Bain Capital: Just to make sure there's no confusion, Bain Capital is a specific company, which happens to be the one Romney ran, whereas private equity and venture capital are types of companies. Perhaps I should then define "venture capital" next.
Venture capital: Venture capital invests in start-ups. They get an ownership stake in exchange for capitalizing the business, and often offer connections or even mentoring to founders who may know how to make their new product, but not how to hire staff, handle accounting, market their product and so on. Like private equity, venture capital has a short term plan, hoping to take the company public or sell it to a bigger company in a few years. Now to add confusion, venture capital is a type of private equity, and private equity companies might engage in venture capital --- so they're not different companies exactly so much as different emphases. Venture capitalists have presumably told potential investors that they intend to fund start-ups, not engage in leveraged buyouts.
"Venture capital" has been used interchangeably with "vulture capital", at least I think that's what Rick Perry was doing when he attacked Romney with the term "vulture capital". However, it doesn't have to be the same. Funding start-ups is a very good thing. Mentoring people who can make something but lack capital or business skills is a good thing, not that all venture capitalists are good at it or running one business is like running another. Back in the tech boom, I worked for an internet company run by the venture capitalists who bought it with the intention of building the customer base quickly and going public. They didn't actually understand the internet, as became apparent when one executive who had been with the company at least a year asked another how to access the company's web site in a browser ... we built web sites. I don't think they got their money back on that one. Actually, they make their money on a few successes that pay off big and make up for losses, while they usually lose money as most start-ups fail despite financial backing (funny how Republicans pretend they don't know this when they try to make a scandal out of each failed alternative energy company).
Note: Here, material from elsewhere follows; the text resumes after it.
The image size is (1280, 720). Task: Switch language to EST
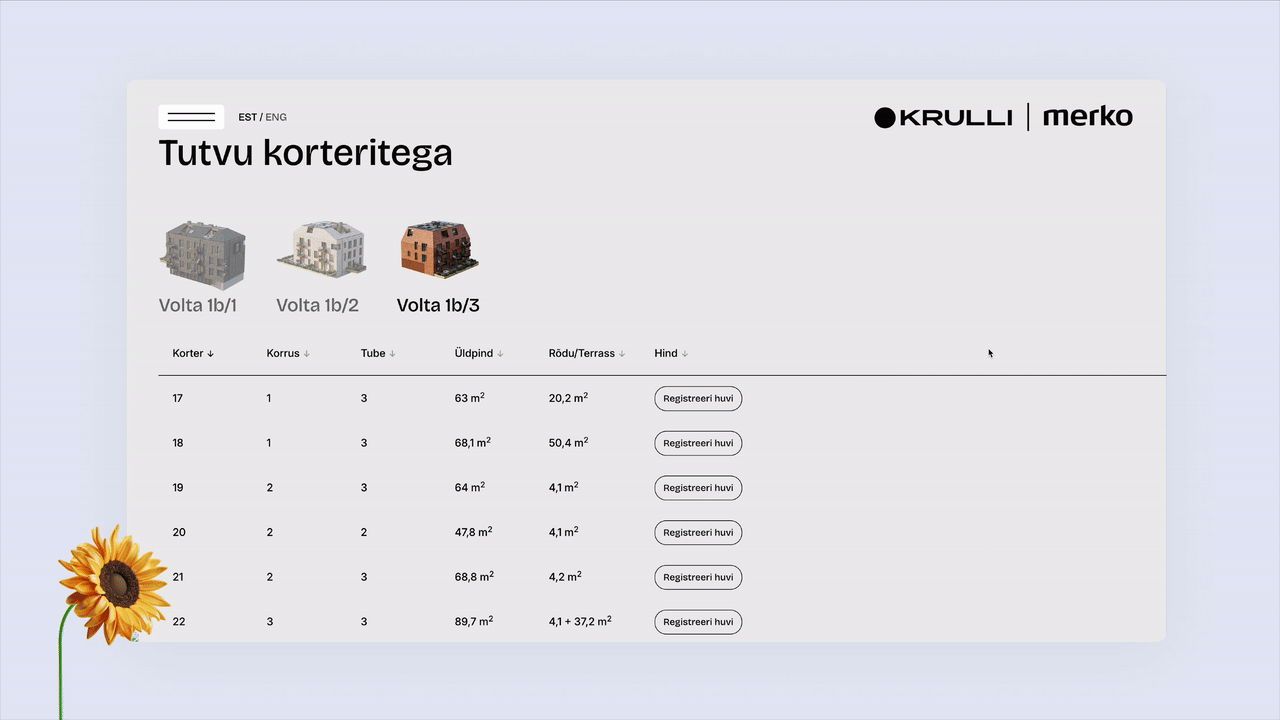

Vulture capital: this isn't a technical term, just a pejorative. Certainly applies to what Bain Capital was doing (I know I'm holding you in suspense, but I will explain it), basically making money by taking businesses apart instead of building them. You may have heard this term in regards to people who buy the debt of poor countries who can't pay their debt, buying it from sellers happy to get back pennies on the dollar. Then they use western courts and the leverage of western financial institutions, and maybe good old-fashioned bribery, to force poor countries to forgo development or even food in order to pay the debt to the vulture capitalists. The term can be applied to other behaviors, like applying it to Bain for what it did to the aforementioned Georgetown Steel.
What did Bain do? At last, here's where we get to defining a "leveraged buyout".
Leveraged buyout: a leveraged buyout is the practice of buying a company on borrowed money with the purchased company serving as collateral. There's nothing inherently wrong with using the purchased asset as collateral. That's what we do with cars and mortgages. Where leveraged buyouts get dodgy is somehow, through some loophole in law, the buyer doesn't carry the debt. The purchased company carries it. This means a company that was hanging on or even profitable suddenly has to service this debt, which they can't always do, so they take short-term measures like selling pieces or laying off staff. If that isn't enough, the purchased company goes bankrupt and leaves creditors hanging --- which gets to why I call this "legalized fraud".
When the purchased company goes bankrupt, the private equity firm isn't on the hook for the debt. It would have kept the profits if there were any, but it doesn't have the debt. The creditors are stuck with it --- not that the private equity firm loses money. Here's where a really neat trick is pulled, and how Romney earned the epithet "vulture capitalist".
One reason the purchased company can't service the debt is the private equity firm takes the money. Yes, I mean it that bluntly. Company cash isn't used to build the business, but to pay the private equity partners "management fees" or "dividends". In the case of Georgetown Steel, Romney's Bain juiced the short term profits by doing things that harmed the company long term, and used those profits to get another loan, which was owed not by Bain but by Georgetown. Bain then paid itself the money while Georgetown declared bankruptcy and couldn't pay back the loan, and presumably left other creditors in same condition like unpaid employees, unpaid vendors, and governments unable to collect taxes. Yes, it's not just the foolish lender to the private equity company who gets stuck, but creditors who did not voluntarily take that risk.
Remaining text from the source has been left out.